Step 8: Strict observance of a Rule of Life. The monks have this code of rules to follow. It’s obedience. The same thing could be true in our lives: certain rules for the household, or workplace. Or even a personal code of rules. No internet after 9, lights out at 10. No meat on Fridays. Exercise 3 times a week, pray 30 minutes every day. Follow a rule of life as a way of conquering your will and improving yourself. I love the quote that “Discipline is choosing what you want most over what you want now.”

Step 9: The practice of silence. People who never stop talking are usually not very humble, because they think what they have to say is so important that everyone needs or wants to hear it. The Me-Monster. Also, being in silence. Turn off the TV and music, have some silence in your life. Wrestle with the big questions, the big problems in your life. Learn to listen for the gentle voice of God.

Step 10: Restraint from laughter and frivolity. This one might be more fitting to a monk in religious life, and maybe not even then; I’ve met a lot of very jolly and laughter-prone monks. Certainly though in the matter frivolity, which the dictionary describes as being self-indulgently carefree and unconcerned about any serious purpose, we don’t want that. We don’t want to waste the gifts and opportunities we are given, or not take into account that we will answer to God for how we live and make our choices. Laughter is healthy and good. We’re called to celebrate the Mass. We honor the mysteries and saints of our faith as Feast days! We’re called in this life to participate in the joy of the heavenly wedding banquet! It’s good to be joyful. Just don’t be stupid. 

Step 11: Speaking few words, simply and seriously. Jesus said, “Let your ‘yes’ be ‘yes,’ and your ‘no’ be ‘no.’ Or as the 80’s song goes, “why don’t they do what they say, say what they mean, one thing leads to another.” Or as the bishop says in the Mass of Ordination, “Believe what you read.
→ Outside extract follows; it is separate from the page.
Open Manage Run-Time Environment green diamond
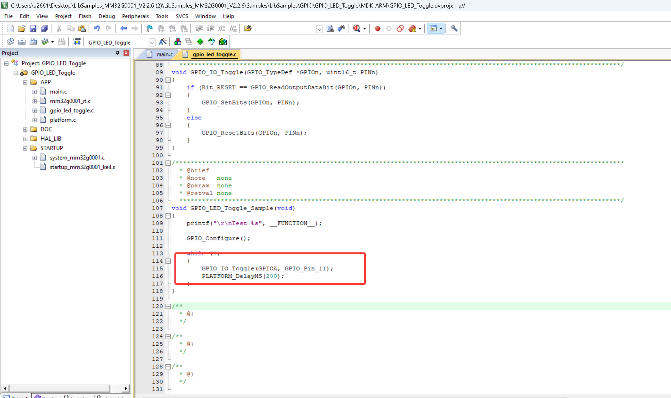 [x=200, y=41]
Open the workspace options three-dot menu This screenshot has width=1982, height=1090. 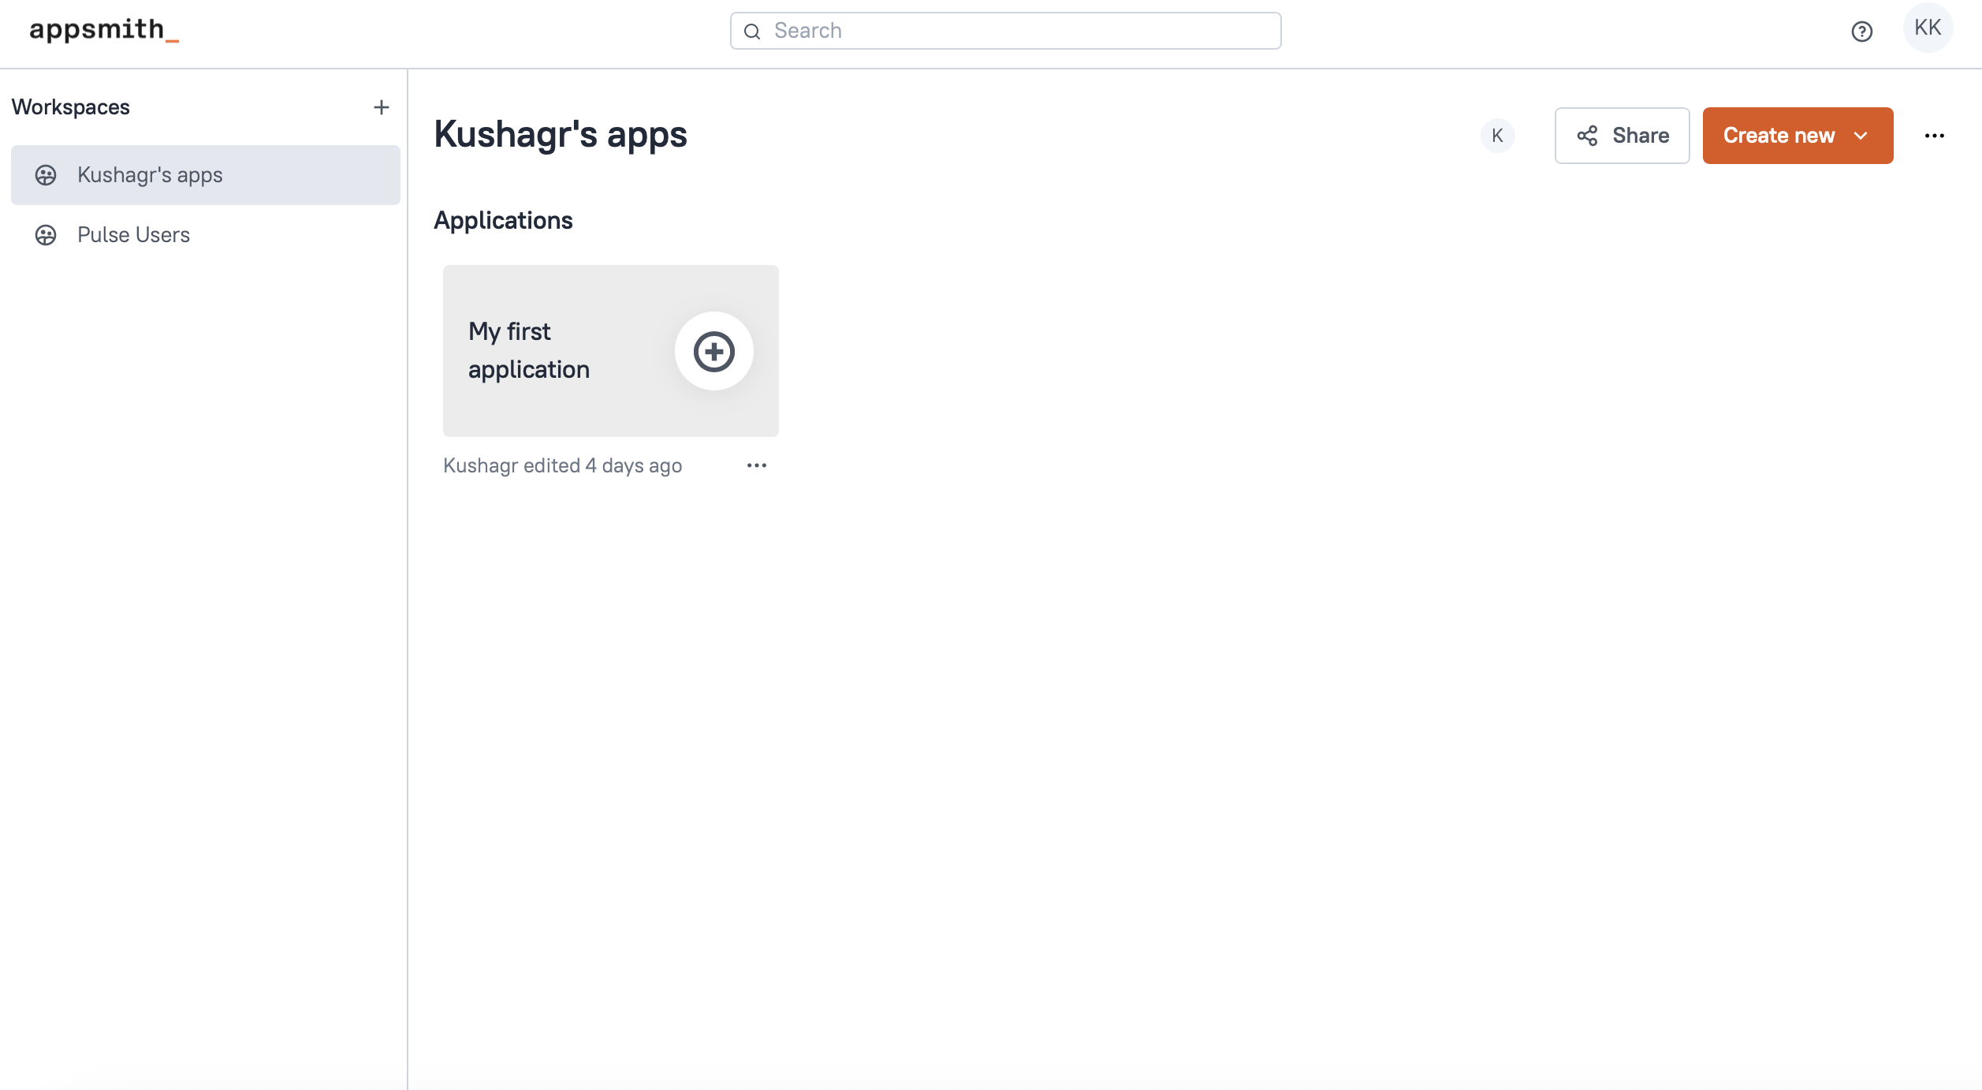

Teach what you believe. Practice what you teach.” So being a person of few words, being simple and direct, is also an act of humility. Not just talking to talk. And finally…

Step 12: Showing humility in your heart and in your appearance and actions. In other words, being a visible reminder to others of humility and simplicity. Living below your means, paying off your debts, dressing simply and inexpensively, etc. It’s not only humble, it’s also very freeing, and we are made to be free. But first we have to humbly submit to God’s wisdom and mercy in getting free from our earthly captivity, both morally and materially.

So that’s Saint Benedict’s 12-step program for humility. I just thought it was fascinating, because here’s a simple saying of Jesus: “Whoever exalts himself will be humbled, whoever humbles himself will be exalted.” And the Church Fathers, our Sacred Tradition, draws out the deep meaning of just this very short saying, to teach us how we as disciples of Jesus, can live this out so that we can grow in the virtue of humility. And if just this short saying can yield all this wisdom, what a feast the entire word of God can be for us. And if we do those things (hopefully), we’ll get a good seat at the banquet table of Heaven.